What the exercise asks:
When the string "Screenshot" occurs in a line of the records, show that line.

Data provided:
*** Begin section ***

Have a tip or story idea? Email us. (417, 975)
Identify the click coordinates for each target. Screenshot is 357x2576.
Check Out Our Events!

*** End section ***
*** Begin section ***

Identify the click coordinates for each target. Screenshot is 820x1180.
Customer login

*** End section ***

Result:
Identify the click coordinates for each target. Screenshot is 357x2576.
Identify the click coordinates for each target. Screenshot is 820x1180.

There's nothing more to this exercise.